◆ **Given request**: Output the records below as a numbered list with blank lines omitted, starting with the line containing "The image size is (1568, 441)." and going on through the line containing "tap(861, 343)". Include nothing outside that range.

Entries for locating text and elements
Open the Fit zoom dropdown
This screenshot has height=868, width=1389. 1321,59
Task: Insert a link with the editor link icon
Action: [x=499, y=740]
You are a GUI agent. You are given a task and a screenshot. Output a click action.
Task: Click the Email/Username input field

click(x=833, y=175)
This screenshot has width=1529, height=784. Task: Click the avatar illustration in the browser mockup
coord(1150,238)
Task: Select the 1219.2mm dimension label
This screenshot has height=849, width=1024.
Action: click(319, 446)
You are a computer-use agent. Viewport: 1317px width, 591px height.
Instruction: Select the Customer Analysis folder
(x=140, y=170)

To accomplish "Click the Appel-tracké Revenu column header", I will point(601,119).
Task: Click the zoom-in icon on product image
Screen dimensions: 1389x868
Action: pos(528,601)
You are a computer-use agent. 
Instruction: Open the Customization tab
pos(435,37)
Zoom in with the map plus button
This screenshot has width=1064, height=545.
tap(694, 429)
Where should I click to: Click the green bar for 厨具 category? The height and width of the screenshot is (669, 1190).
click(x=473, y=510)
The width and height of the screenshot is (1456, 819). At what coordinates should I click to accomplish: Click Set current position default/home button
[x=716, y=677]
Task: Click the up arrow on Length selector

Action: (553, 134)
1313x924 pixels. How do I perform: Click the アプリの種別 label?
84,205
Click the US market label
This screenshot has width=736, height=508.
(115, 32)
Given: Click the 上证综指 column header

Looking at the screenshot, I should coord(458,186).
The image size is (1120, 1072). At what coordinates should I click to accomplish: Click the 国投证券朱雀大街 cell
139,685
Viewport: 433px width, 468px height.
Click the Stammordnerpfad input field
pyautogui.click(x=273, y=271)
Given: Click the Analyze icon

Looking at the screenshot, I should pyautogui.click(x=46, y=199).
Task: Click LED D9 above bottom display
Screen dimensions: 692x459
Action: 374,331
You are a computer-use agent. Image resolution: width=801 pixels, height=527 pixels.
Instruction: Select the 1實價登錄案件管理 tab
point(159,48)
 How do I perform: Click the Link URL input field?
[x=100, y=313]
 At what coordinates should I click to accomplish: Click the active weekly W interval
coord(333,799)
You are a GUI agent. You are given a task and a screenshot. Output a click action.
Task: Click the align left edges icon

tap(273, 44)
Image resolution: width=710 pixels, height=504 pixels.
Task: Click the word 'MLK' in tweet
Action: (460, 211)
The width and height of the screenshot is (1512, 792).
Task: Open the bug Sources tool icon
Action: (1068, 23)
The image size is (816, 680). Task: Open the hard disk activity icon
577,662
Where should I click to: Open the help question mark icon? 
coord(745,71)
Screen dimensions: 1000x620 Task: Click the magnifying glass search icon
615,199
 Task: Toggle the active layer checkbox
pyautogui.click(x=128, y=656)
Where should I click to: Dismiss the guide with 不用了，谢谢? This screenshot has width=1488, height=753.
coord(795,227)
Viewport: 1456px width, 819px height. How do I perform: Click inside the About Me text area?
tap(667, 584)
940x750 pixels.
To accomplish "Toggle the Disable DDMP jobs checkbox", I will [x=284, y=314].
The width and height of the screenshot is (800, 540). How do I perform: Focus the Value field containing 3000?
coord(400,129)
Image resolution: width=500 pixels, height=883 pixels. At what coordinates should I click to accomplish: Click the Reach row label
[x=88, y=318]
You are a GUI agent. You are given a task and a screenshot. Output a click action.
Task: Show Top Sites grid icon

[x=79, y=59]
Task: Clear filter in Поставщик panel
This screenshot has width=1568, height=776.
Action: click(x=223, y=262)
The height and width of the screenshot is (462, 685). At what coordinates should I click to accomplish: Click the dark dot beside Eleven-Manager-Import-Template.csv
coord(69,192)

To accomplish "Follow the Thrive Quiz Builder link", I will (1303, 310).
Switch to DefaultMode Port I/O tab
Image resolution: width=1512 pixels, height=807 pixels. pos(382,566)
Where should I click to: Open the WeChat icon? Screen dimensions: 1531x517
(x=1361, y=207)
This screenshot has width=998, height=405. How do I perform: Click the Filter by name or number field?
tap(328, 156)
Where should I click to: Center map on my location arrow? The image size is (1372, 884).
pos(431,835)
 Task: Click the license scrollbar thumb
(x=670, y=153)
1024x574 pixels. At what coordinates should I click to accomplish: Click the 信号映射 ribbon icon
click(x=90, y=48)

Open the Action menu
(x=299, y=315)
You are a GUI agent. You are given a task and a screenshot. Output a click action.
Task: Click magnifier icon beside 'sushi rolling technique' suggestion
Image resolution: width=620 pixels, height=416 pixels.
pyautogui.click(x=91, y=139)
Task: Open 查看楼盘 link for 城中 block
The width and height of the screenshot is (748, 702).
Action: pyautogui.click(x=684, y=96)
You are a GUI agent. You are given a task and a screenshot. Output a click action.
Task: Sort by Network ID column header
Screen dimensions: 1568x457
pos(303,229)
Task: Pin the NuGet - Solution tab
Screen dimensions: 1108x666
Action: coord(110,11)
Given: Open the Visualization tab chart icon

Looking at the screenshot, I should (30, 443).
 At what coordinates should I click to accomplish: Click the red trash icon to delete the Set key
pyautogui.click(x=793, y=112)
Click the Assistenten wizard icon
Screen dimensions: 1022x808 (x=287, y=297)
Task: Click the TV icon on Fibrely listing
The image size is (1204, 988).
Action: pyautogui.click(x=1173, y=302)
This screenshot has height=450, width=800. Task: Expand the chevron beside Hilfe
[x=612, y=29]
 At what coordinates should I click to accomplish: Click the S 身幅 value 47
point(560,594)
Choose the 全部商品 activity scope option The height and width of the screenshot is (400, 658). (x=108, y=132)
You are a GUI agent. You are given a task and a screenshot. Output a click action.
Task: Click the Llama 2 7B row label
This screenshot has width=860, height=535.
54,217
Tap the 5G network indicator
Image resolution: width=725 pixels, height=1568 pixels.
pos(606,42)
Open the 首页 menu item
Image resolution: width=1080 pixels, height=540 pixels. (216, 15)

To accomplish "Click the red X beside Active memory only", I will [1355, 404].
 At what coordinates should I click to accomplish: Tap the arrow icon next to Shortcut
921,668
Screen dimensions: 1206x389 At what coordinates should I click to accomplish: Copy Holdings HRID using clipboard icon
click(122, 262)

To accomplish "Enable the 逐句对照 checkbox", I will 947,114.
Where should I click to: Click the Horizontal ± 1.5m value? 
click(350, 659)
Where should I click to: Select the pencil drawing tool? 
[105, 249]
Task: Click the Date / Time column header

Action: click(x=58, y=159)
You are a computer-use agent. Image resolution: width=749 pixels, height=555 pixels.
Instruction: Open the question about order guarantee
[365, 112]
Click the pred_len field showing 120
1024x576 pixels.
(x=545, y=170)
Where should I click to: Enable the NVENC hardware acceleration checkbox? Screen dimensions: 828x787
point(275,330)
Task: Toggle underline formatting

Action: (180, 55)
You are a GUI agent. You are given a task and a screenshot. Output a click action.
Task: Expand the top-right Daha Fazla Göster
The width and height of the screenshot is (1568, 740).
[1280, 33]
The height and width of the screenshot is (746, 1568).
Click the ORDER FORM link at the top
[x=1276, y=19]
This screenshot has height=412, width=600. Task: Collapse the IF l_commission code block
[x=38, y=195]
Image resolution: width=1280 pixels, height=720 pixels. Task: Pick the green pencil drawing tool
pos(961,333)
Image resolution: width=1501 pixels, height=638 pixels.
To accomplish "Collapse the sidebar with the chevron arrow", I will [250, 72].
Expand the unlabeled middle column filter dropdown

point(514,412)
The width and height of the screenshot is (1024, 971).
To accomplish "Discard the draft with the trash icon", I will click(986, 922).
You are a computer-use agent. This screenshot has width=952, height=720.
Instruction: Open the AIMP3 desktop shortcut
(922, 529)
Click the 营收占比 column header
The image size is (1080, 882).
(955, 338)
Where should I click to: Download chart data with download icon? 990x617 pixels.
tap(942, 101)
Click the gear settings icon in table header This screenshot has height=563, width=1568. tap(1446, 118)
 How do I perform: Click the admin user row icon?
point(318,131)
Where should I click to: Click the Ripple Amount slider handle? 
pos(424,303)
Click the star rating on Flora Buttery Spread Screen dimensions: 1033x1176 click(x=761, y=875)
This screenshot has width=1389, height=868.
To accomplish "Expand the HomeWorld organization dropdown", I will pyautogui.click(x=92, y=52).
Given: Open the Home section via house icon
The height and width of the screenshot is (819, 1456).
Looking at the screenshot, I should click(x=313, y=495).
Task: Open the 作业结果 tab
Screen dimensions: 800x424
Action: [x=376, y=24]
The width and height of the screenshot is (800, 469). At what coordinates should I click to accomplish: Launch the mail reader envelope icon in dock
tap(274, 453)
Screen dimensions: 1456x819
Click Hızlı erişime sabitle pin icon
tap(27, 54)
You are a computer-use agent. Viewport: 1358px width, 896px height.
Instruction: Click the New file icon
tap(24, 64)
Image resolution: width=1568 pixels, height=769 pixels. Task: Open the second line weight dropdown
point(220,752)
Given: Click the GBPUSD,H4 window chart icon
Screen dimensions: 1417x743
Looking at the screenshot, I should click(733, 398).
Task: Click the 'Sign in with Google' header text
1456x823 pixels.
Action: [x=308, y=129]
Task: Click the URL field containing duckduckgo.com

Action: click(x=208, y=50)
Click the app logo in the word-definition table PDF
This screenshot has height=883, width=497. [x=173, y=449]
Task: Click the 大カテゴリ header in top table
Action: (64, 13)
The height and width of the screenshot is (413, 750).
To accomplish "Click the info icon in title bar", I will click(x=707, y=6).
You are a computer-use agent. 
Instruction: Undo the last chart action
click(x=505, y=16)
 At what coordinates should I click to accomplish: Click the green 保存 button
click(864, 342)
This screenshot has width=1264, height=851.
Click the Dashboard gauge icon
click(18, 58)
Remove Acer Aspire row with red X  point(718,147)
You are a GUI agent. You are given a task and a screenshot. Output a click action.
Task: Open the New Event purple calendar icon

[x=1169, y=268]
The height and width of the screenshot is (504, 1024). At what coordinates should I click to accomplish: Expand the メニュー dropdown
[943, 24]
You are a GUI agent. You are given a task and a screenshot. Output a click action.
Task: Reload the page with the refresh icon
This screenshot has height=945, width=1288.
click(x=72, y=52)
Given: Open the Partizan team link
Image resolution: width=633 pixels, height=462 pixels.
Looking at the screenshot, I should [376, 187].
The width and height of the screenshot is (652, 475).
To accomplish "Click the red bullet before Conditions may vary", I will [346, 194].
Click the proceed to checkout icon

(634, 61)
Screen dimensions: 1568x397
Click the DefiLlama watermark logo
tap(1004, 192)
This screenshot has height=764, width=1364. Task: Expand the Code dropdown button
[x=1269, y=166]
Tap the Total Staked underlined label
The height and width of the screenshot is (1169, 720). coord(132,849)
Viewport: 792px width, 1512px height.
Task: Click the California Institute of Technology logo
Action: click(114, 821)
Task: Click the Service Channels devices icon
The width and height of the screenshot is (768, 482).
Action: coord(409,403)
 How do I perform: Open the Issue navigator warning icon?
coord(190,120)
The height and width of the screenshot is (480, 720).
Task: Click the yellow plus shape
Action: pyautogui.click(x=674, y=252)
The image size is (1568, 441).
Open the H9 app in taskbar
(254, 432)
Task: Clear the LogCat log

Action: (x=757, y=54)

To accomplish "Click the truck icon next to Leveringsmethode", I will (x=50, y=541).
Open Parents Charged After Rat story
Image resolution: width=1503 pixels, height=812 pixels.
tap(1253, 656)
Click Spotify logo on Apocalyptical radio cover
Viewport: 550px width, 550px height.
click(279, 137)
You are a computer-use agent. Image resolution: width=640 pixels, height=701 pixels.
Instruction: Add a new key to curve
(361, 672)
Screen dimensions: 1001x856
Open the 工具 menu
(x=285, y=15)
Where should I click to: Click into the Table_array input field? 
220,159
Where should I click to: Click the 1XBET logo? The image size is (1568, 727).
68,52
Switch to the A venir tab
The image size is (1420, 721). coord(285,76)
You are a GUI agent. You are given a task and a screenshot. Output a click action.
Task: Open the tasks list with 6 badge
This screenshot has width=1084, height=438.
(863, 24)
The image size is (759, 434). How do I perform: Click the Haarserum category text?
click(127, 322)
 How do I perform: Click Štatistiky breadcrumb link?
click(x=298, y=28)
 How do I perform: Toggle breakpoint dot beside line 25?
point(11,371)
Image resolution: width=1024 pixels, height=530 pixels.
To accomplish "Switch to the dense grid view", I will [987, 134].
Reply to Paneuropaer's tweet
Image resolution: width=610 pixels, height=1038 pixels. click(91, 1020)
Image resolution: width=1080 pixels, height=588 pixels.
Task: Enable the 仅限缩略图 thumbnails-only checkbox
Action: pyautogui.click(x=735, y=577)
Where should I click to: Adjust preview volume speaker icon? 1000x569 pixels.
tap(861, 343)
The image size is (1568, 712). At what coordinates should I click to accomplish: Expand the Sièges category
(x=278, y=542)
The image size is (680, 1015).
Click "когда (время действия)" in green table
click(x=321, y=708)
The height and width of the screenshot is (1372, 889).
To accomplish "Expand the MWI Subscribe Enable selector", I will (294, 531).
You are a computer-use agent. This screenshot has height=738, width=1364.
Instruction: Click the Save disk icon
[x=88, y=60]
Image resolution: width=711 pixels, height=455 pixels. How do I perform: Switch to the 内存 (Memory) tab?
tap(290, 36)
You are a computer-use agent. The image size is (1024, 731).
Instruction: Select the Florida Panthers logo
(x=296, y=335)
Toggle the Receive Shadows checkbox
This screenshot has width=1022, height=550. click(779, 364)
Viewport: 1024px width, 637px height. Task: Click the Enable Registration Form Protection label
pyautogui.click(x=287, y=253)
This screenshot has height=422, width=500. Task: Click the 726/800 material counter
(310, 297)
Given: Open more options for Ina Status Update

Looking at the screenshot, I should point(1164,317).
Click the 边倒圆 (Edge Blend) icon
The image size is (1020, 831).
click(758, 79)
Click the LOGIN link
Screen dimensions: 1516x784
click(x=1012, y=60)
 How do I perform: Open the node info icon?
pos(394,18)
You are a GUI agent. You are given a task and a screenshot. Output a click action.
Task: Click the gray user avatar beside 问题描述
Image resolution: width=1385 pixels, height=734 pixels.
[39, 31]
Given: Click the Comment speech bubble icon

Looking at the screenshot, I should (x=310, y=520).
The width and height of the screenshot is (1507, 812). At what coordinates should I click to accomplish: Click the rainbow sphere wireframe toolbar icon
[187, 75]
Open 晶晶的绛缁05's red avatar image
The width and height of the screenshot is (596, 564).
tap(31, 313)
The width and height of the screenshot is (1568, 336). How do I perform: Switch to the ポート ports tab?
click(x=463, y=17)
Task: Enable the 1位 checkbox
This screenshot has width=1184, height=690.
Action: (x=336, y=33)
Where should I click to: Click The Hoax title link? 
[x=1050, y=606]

◆ **Full response**:
1. The image size is (1568, 441).
2. Open the H9 app in taskbar
3. (254, 432)
4. Task: Clear the LogCat log
5. Action: (x=757, y=54)
6. To accomplish "Click the truck icon next to Leveringsmethode", I will (x=50, y=541).
7. Open Parents Charged After Rat story
8. Image resolution: width=1503 pixels, height=812 pixels.
9. tap(1253, 656)
10. Click Spotify logo on Apocalyptical radio cover
11. Viewport: 550px width, 550px height.
12. click(279, 137)
13. You are a computer-use agent. Image resolution: width=640 pixels, height=701 pixels.
14. Instruction: Add a new key to curve
15. (361, 672)
16. Screen dimensions: 1001x856
17. Open the 工具 menu
18. (x=285, y=15)
19. Where should I click to: Click into the Table_array input field? 
20. 220,159
21. Where should I click to: Click the 1XBET logo? The image size is (1568, 727).
22. 68,52
23. Switch to the A venir tab
24. The image size is (1420, 721). coord(285,76)
25. You are a GUI agent. You are given a task and a screenshot. Output a click action.
26. Task: Open the tasks list with 6 badge
27. This screenshot has width=1084, height=438.
28. (863, 24)
29. The image size is (759, 434). How do I perform: Click the Haarserum category text?
30. click(127, 322)
31.  How do I perform: Click Štatistiky breadcrumb link?
32. click(x=298, y=28)
33.  How do I perform: Toggle breakpoint dot beside line 25?
34. point(11,371)
35. Image resolution: width=1024 pixels, height=530 pixels.
36. To accomplish "Switch to the dense grid view", I will [987, 134].
37. Reply to Paneuropaer's tweet
38. Image resolution: width=610 pixels, height=1038 pixels. click(91, 1020)
39. Image resolution: width=1080 pixels, height=588 pixels.
40. Task: Enable the 仅限缩略图 thumbnails-only checkbox
41. Action: pyautogui.click(x=735, y=577)
42. Where should I click to: Adjust preview volume speaker icon? 1000x569 pixels.
43. tap(861, 343)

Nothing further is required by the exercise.